InterviewingMethodology courses and philosophy of science
ECTS: 1.5 / 2.5 (depending on chosen track, see working method).
Number of sessions: 5 (full course)
Hours per sessions: 3
Entry level: Introduction
- free for PhD candidates of the Graduate School
- €550 for non-members (full course)
- consult our enrolment policy for more information.
This program introduces interviewing, one of the prominent methods in virtually all disciplines in the social sciences and humanities. The course will pay special attention to the Delphi technique for eliciting experts’ judgments. This method has been widely applied and can be used for forecasting and policy making on a large variety of fields, such as economic forecasting, technological development, education, health, business forecasting and energy and environmental policy. Another focal point of the course is open interviewing, which is similarly a very important and widely used qualitative research method, aimed at analyzing people’s way of understanding life and their place in it.
There are five sessions consisting of lectures, discussion and practical training. Participants can choose to follow the entire course (2.5 ECTS) or they can opt for one track (1.5 ECTS). The latter means that after the first mandatory session, participants can follow either a track on expert interviewing (day 1, 2 and 3) or a track on open interviewing (day 1, 4 and 5).
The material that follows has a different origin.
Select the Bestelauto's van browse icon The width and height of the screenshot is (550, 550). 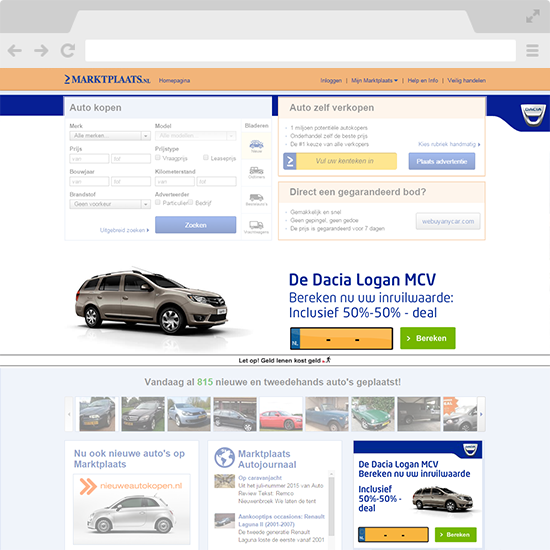256,199
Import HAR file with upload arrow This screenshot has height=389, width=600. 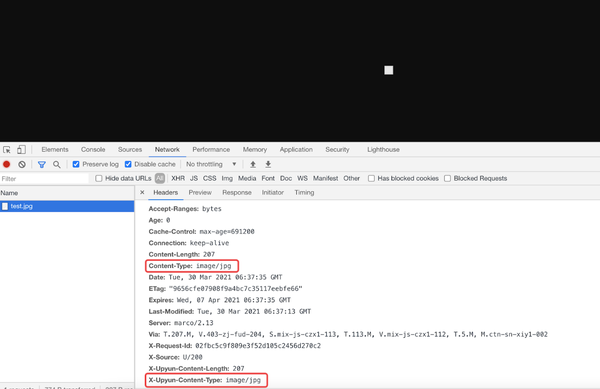click(x=253, y=164)
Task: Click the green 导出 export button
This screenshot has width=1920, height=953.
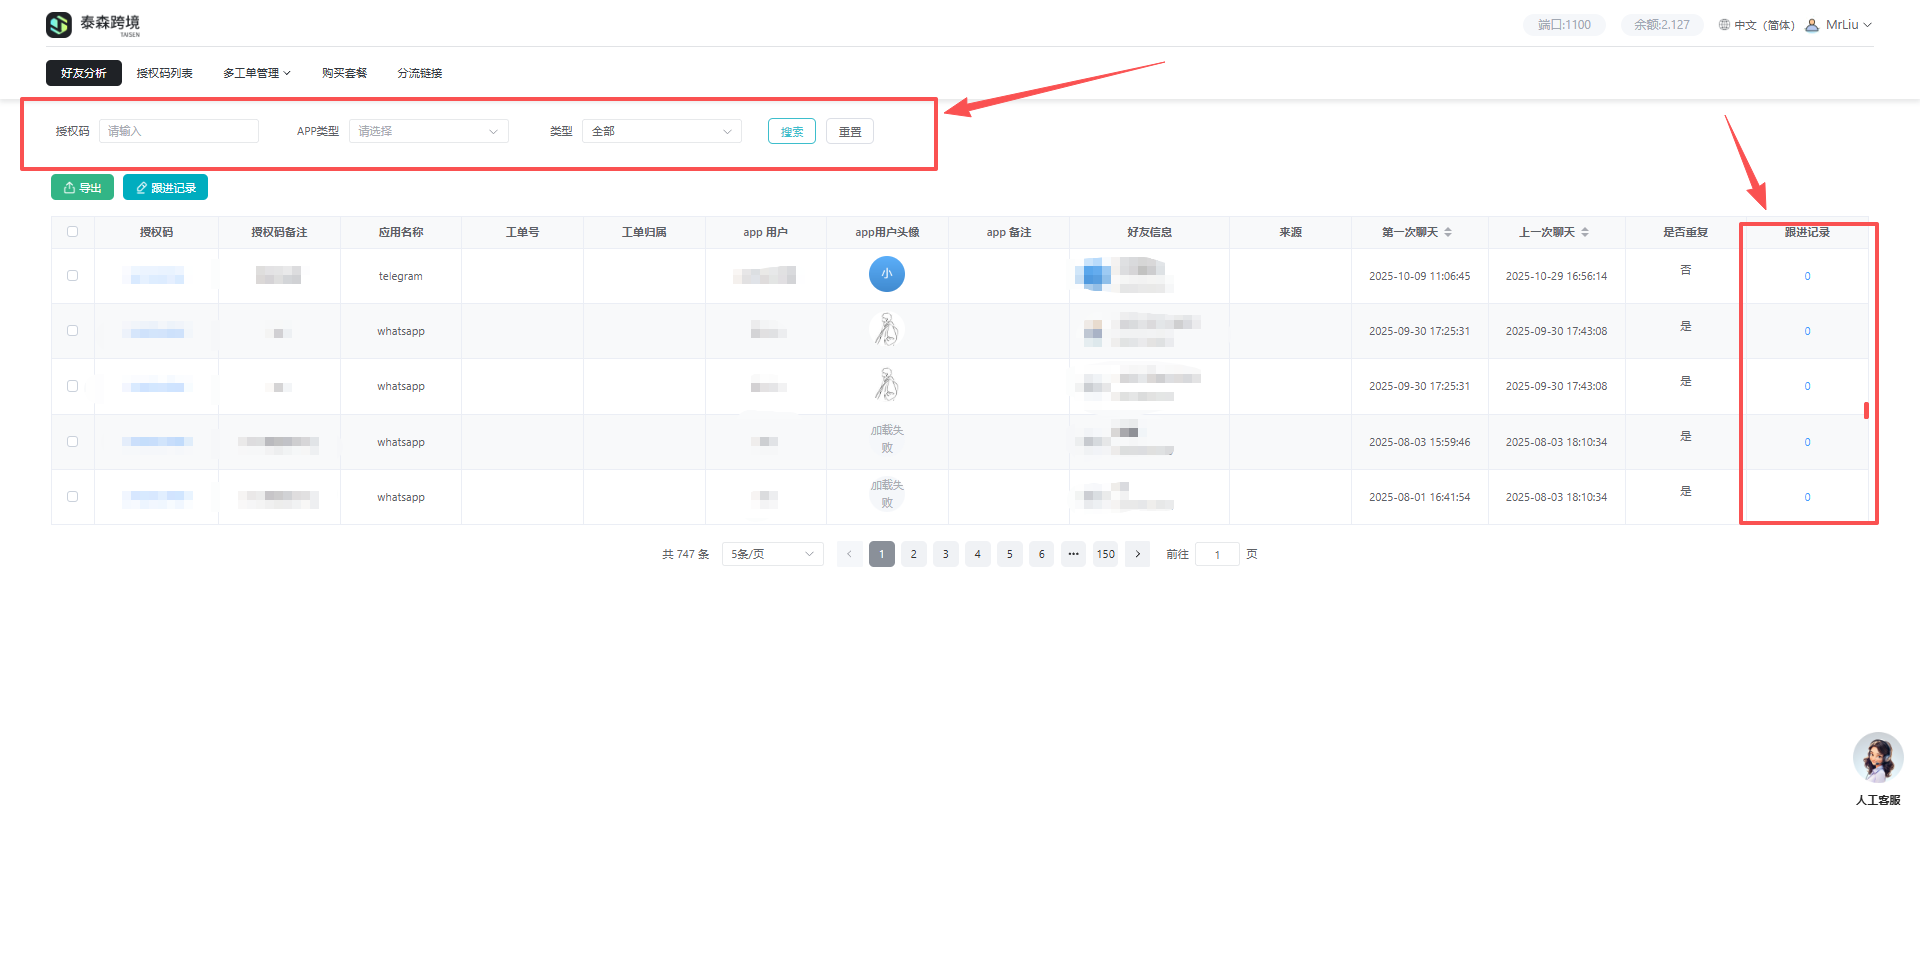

After completing this course, participants will be able to:
- Understand the background, development and use of interviewing as a research method
- Understand the pros and cons and challenges and pitfalls of the method
- Be able to conduct open and/or expert interviewing
This course is designed for those with limited experience in open and expert interviewing.
Session 1: Introduction to interviewing
We will discuss crucial theoretical, methodological and practical concerns of qualitative interviewing, with a particular focus on the applicability of different types of qualitative interviewing for different types of research questions. We will explicate the knowledge-theoretical background of qualitative interviewing and look at how to incorporate the method within a specific research design.
After completion of this course you will be able to:
- Describe the knowledge-theoretical background of qualitative interviewing;
- Explain different scientific approaches to interviewing;
- Distinguish between different types of research questions for interview-based studies;
- Make an informed decision about when and when not to use qualitative interviewing;
- Argue how a specific type of qualitative interviewing fits your research design.
Session 1: How to prepare
In order to actively participate in the first session, participants are required to read some literature (to be announced).
Further, participants are asked to bring a short description (of no more than 400 words) of their own (existing or prospective) research to the session. This description should include:
- A short introduction on the topic;
- the research question, and;
- the prospective method, describing the respondents, questions and structure of your interviews.
If you are not (yet) conducting a study of your own, you may submit the design of a fictitious study.
Please send your design to firstname.lastname@example.org not later than a week before the start of the course.
About the instructor
Dr. Samira van Bohemen is a postdoctoral researcher and lecturer at the Sociology department, where she currently studies young people and good sex(uality). She has ample experience with doing different types of social scientific research, also including quantitative methods, but she is most passionate about using qualitative methods and finding new and creative ways to incorporate them into her research.